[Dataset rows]

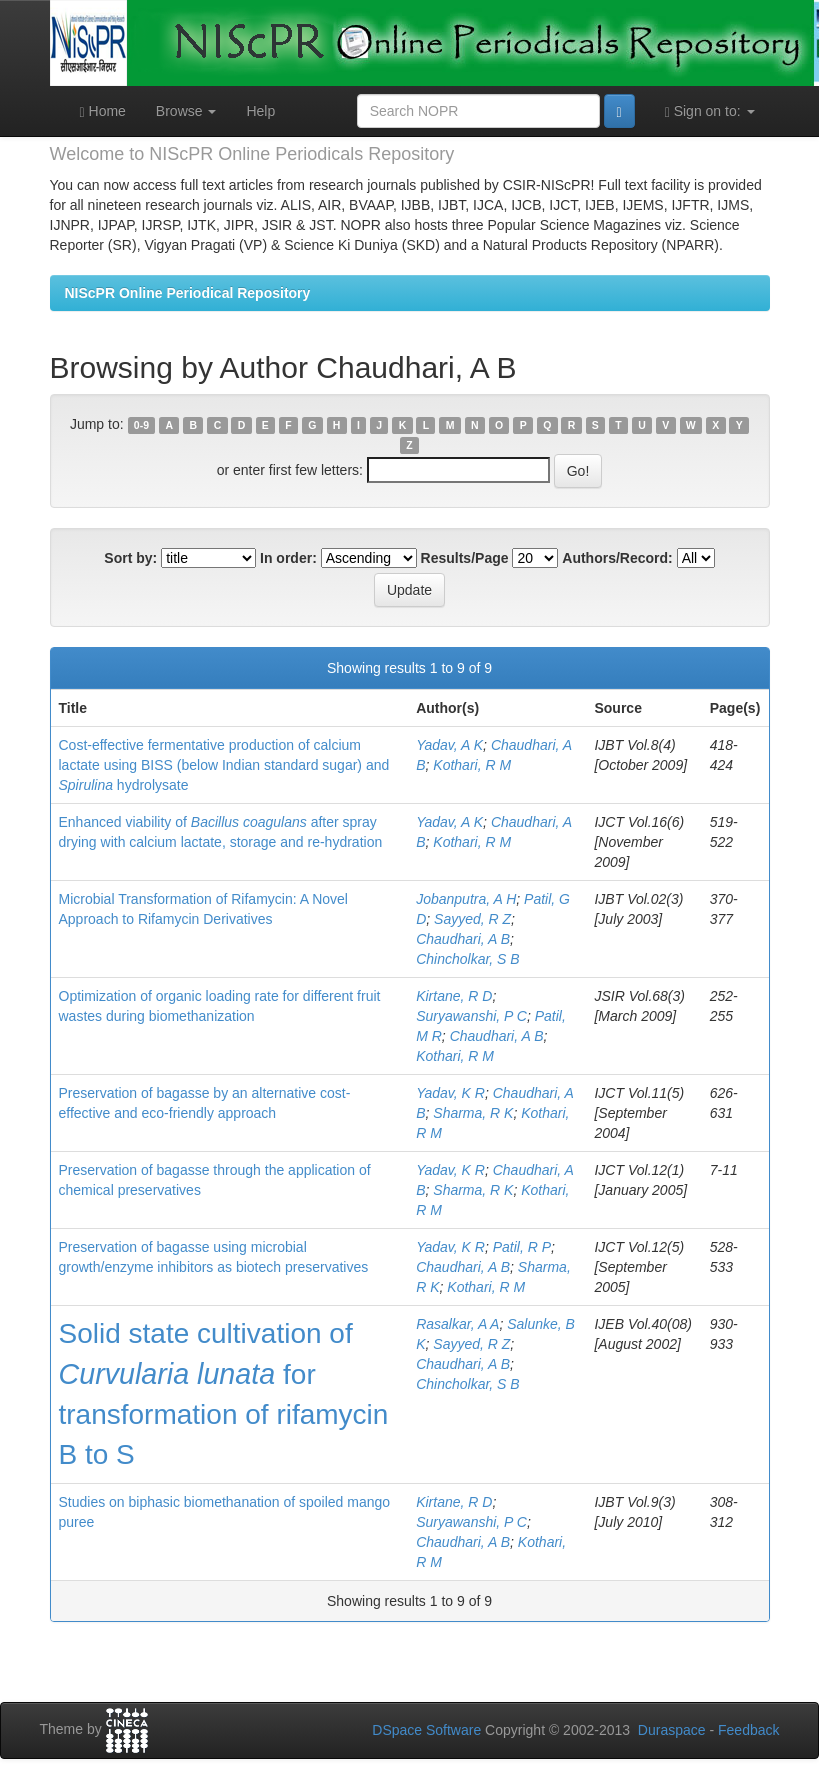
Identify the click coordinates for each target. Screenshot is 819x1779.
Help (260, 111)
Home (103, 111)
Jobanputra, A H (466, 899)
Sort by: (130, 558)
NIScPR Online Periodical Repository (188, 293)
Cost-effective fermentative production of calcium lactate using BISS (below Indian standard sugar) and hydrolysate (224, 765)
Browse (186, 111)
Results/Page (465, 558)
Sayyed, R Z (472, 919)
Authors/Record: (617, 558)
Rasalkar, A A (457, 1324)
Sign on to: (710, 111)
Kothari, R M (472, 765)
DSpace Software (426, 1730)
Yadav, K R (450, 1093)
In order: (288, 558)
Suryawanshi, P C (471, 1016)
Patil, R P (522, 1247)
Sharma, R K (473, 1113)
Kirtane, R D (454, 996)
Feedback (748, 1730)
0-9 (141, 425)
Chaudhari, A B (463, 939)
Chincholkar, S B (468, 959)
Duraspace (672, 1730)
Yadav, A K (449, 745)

== Exercise prompt ==
Please render the lines of the listing between the line holding "Authors/Record: (617, 558)" and the line holding "Feedback (748, 1730)", inclusive, as a JSON list of strings with one string per line and blank lines left out.

== Task output ==
[
  "Authors/Record: (617, 558)",
  "Rasalkar, A A (457, 1324)",
  "Sign on to: (710, 111)",
  "Kothari, R M (472, 765)",
  "DSpace Software (426, 1730)",
  "Yadav, K R (450, 1093)",
  "In order: (288, 558)",
  "Suryawanshi, P C (471, 1016)",
  "Patil, R P (522, 1247)",
  "Sharma, R K (473, 1113)",
  "Kirtane, R D (454, 996)",
  "Feedback (748, 1730)"
]